Until now, it was thought that the cracks were the result of geodynamical processes, such as plate tectonics, but the models run by Alice Quillen and her collaborators suggest that a close encounter with another body might have been the cause.

Astronomers have long known that the craters visible on moons were caused by the impact of other bodies billions of years ago. But for every crash and graze, there would have been many more close encounters. By devising and running a new computer model, Quillen from Rochester has now shown that the tidal pull exerted by another similar object could be strong enough to crack the surface of such icy moons. Quillen also thinks that, “It might even offer a possible explanation for the crack on Mars, but that’s much harder to model.”

Icy moons exhibit what is known as brittle elastic behavior, which Quillen said most resembles “silly putty.”

“If you take silly putty and throw it on the floor it bounces – that’s the elastic part,” said Quillen. “But if you pull on it rapidly and hard enough, it breaks apart.”

To simulate the behavior, Quillen modeled the icy moons as if their interior was made up of many bodies connected by springs — an N-body problem with springs. While N-body problems are often used to understand the effect of gravity on planets and stars, N-body problems had never been used to model the inside of an astronomical body, in this case the moons. Other models for icy moons used what are known as “rubble pile models.”

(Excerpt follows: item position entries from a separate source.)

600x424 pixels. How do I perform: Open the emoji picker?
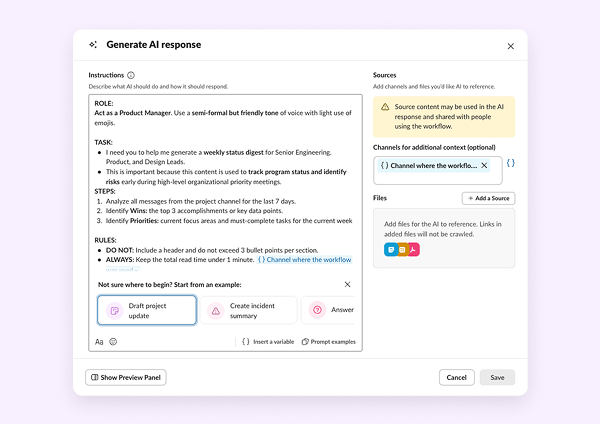pos(113,341)
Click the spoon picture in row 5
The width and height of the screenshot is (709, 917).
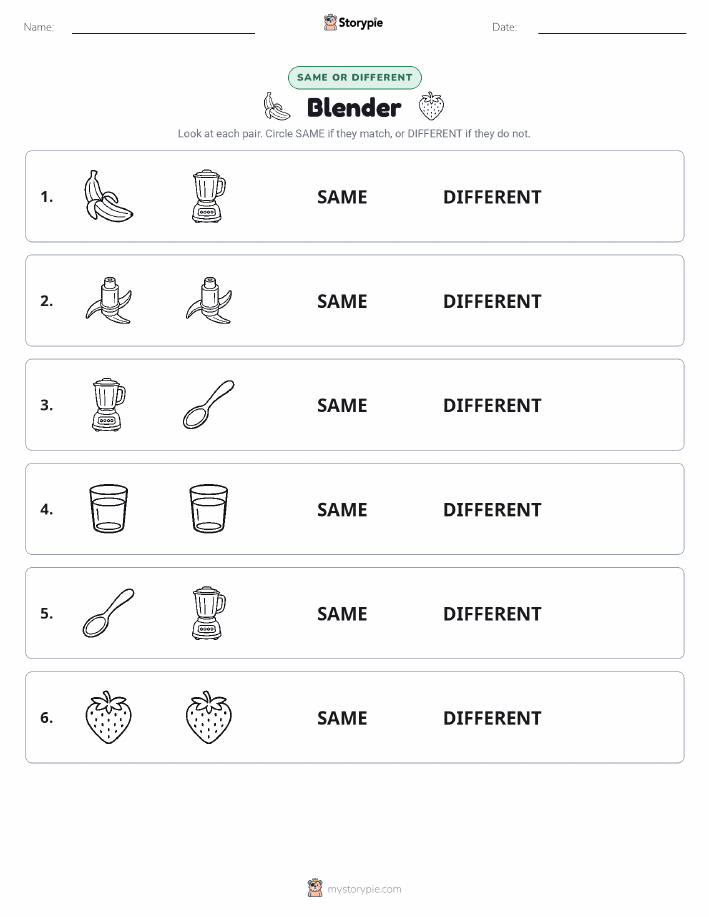point(109,613)
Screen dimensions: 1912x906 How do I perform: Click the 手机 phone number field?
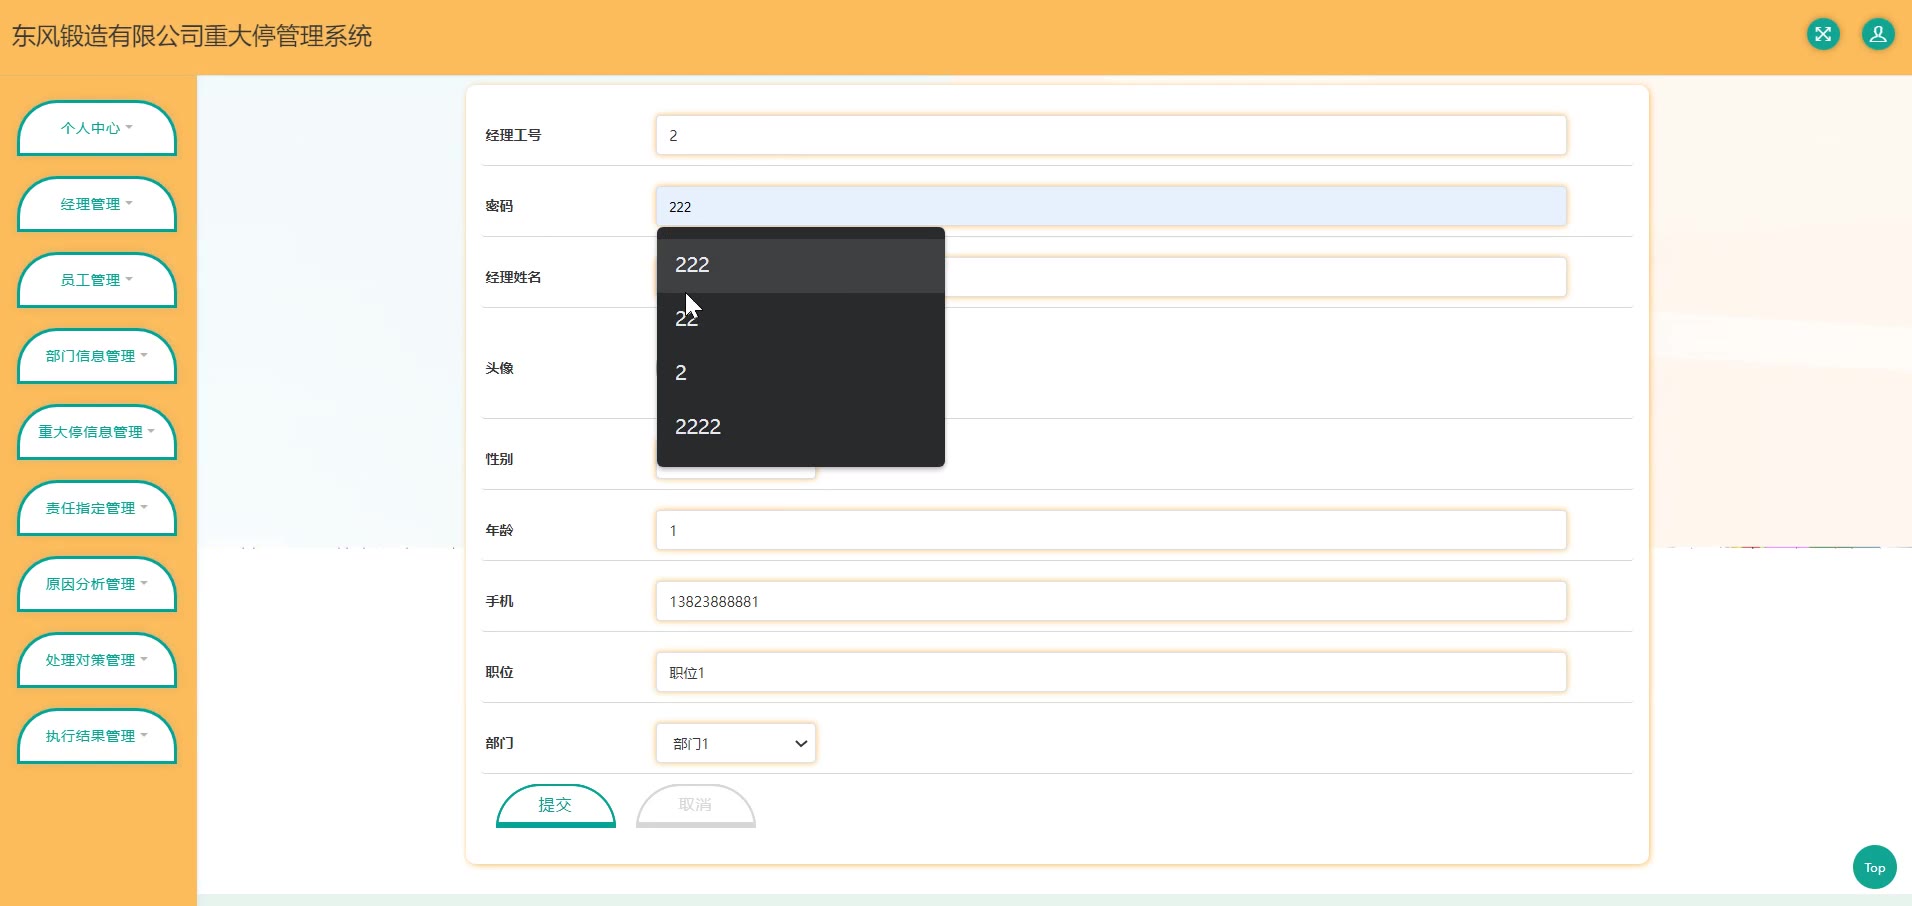click(x=1110, y=602)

“I was inspired by computer graphics code in how to model the icy moons,” said Quillen. “The inside of the moons is similar to how blood splatter is modeled in games and the outer icy crust is similar to modeling clothes and how they move. But I had to ensure the code matched the underlying physics!” To ensure her model took into account the right properties for the materials that make up the moons, she worked with Cynthia Ebinger.

“I jumped at the opportunity to consider a novel alternative to plate tectonics, the governing theory to explain earthquakes, volcanoes, and moving plates on Earth,” said Ebinger. “My role was to provide some checks and balances to Alice’s modeling and the choice of model parameters.”

In the paper, Quillen states that “strong tidal encounters” may be responsible for the cracks on icy moons such as Charon, Saturn’s Dione and Tethys, and Uranus’ Ariel.

The key factor in determining if a crack is going to occur is the strain rate, the rate of pull from another body that would have caused the moons to deform at a rate that the top icy layer could not sustain — leading to cracks.